Por isso, os princípios propostos por Francisco evocaram em mim os dois grandes pré-socráticos: Parmênides e Heráclito. O primeiro e o terceiro princípio ["o tempo é superior ao espaço"; "a realidade é mais importante do que a ideia"] colocam-nos do lado de Heráclito: na realidade, a nossa experiência é precisamente que "tudo flui" e que "nunca mergulhamos no mesmo rio". Por outro lado, é certo que, se desvinculadas, as nossas ideias e as nossas palavras (os nossos "logos") não esgotam o real que perscrutam.
Estranhamente, com o segundo princípio ["a unidade prevalece sobre o conflito"] e com o quarto ["o todo é superior à parte"], Heráclito recua. Para ele, "no princípio era a guerra", e Parmênides se reinstala em uma paz e em uma globalidade desde sempre indestrutíveis, ele que rejeita decisivamente a própria ideia de um devir, assim como a da precariedade de um logos.
Essa aproximação espontânea dos princípios de Francisco aos dos grandes pré-socráticos leva a pensar que não há nada de definitivo neles, ainda mais por estarem em posição dialética. Portanto, é preciso tomá-los como sugestões intelectualmente fundadas e praticamente úteis para o discernimento hoje em dia das situações e das tomadas de decisão construtivas. Finalmente, no seu "magistério", os bispos e os papas sempre agiram assim.
Dito isso, a originalidade do Papa Francisco parece-me se situar do lado "heraclitiano" das suas proposições. Por razões que levariam muito tempo para apresentar novamente aqui e que dependem de conjunturas de civilização, o pensamento cristão se desenvolveu de bom grado sob a insígnia do eterno, do idêntico, do razoável, daquilo que, em nome da realidade imutável de Deus e do caráter terminal da ressurreição de Cristo, não muda ou não muda mais.
Ora, a palavra "espaço" é simbólica dessa identidade.

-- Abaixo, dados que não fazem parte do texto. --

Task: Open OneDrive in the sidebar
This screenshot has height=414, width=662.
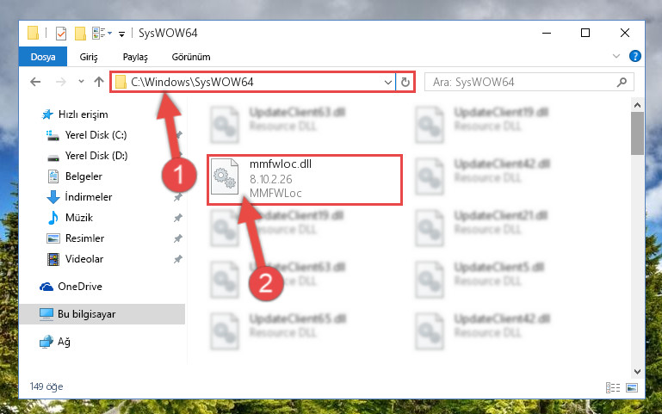Action: 80,287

Ela conota a extensão, a consistência, a coerência, a permanência, o sólido, e sugere, para aquilo que está além (o metafísico), a mesma qualidade, aquela que a palavra "ser" e aquela, correlativa, de "perfeição" parecem dizer.
Começando os seus princípios com a superioridade do tempo, Francisco apresenta outra simbólica: a das sucessões, das aventuras, das rupturas e das recomposições, da morte e da vida, da duração muitas vezes repetitiva, certamente, mas sempre de novo atravessada por um inesperado que muda tudo. Ele mesmo ilustra as suas proposições com a imagem do poliedro que se opõe à (absolutamente parmenidiana) do círculo: o poliedro diz elementos diversos que, conservando a sua originalidade, confluem; que se articulam sem se anular. A imagem, apresentada em EG 236, parece pertinente ao papa, pois ele a retoma, de acordo com a referência ao primeiro princípio proposto da superioridade do tempo (AL 3-4), para caracterizar o conjunto do Sínodo sobre a família.

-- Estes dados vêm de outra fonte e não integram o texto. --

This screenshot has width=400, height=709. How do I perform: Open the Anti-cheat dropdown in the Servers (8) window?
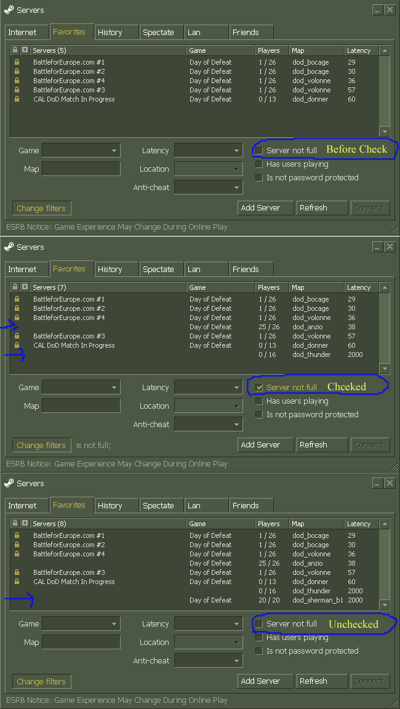[209, 661]

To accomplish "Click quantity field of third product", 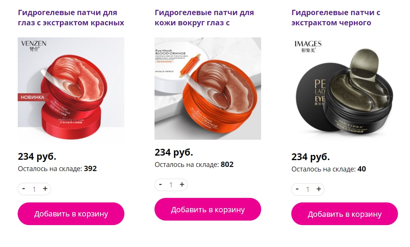I will point(308,189).
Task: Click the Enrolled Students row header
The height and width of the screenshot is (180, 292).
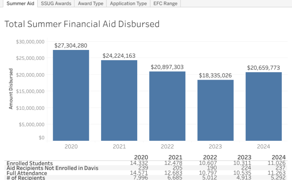Action: (29, 163)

Neste ponto, gostaria de fazer duas reflexões. A primeira é de que a Sagrada Escritura é construída no tempo antes de considerar o espaço.

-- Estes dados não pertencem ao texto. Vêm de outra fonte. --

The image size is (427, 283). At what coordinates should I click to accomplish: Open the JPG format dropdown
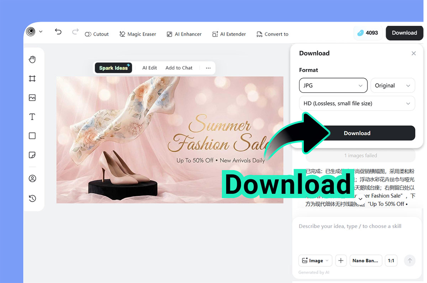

Quando os escribas coletaram em um volume o conjunto dos textos de que dispunham, escreveram: "no princípio" (Gn 1, 1), e o último dos profetas publicados faz entrever o fim: "O dia do Senhor, grande e terrível" (Mal 3, 23). Só mais tarde é que foram publicados os escritos da sabedoria.
O Novo Testamento não modificou a ordem e termina com a oração "Vem, Senhor Jesus". Em outras palavras, os autores da Bíblia subordinaram a sabedoria à profecia. A teologia, ao contrário, não teve a tendência de fazer o inverso? Embora tivesse razões para fazer isso, poderíamos nos alegrar hoje de ter que restituir a ordem primitiva – o que não significa apagar a sabedoria, mas situá-la no interior da profecia, e não acima.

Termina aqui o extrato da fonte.